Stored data
--------------------------------------------------
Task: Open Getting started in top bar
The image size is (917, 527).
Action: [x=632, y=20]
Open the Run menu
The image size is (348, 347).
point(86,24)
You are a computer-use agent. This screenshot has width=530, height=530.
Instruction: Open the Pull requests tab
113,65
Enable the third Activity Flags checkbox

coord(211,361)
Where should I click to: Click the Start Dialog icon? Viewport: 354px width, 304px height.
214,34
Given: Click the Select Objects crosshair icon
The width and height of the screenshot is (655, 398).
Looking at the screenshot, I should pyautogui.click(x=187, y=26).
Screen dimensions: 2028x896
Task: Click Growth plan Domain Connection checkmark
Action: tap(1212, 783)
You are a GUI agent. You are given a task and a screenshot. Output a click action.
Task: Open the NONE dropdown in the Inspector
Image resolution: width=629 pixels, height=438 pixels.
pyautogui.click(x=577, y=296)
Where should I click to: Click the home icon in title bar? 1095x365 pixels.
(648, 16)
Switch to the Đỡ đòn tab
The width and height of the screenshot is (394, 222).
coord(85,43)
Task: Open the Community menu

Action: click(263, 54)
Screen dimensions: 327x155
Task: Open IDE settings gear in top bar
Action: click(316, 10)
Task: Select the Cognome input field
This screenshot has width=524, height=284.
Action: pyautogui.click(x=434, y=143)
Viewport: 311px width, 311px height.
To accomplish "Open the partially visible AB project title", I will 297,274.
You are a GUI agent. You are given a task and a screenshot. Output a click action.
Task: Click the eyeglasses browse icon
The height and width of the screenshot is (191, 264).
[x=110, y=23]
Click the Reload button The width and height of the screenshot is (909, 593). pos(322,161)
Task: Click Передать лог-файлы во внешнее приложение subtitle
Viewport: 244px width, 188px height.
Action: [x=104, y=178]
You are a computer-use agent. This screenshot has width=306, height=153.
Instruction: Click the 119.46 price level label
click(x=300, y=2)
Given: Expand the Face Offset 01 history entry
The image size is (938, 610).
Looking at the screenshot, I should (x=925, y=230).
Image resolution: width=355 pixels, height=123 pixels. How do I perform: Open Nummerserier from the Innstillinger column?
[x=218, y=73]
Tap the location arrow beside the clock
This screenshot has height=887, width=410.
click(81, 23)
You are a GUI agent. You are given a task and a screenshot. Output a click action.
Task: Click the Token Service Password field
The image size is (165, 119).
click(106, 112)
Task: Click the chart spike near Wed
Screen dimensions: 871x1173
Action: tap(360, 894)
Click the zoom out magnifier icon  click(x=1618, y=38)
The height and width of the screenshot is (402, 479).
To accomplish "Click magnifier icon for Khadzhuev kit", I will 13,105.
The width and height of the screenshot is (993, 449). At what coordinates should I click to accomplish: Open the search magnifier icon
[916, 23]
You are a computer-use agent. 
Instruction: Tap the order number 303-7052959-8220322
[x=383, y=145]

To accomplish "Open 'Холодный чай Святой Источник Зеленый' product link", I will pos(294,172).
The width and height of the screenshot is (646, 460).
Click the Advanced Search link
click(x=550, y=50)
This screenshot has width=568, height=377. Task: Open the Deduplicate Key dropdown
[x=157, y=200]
--------------------------------------------------
What the exercise asks: The answer should be nothing more than the lines from the one with "Instruction: Tap the" through the end of the entries, restated word for word.

Answer box:
Instruction: Tap the order number 303-7052959-8220322
[x=383, y=145]

To accomplish "Open 'Холодный чай Святой Источник Зеленый' product link", I will pos(294,172).
The width and height of the screenshot is (646, 460).
Click the Advanced Search link
click(x=550, y=50)
This screenshot has width=568, height=377. Task: Open the Deduplicate Key dropdown
[x=157, y=200]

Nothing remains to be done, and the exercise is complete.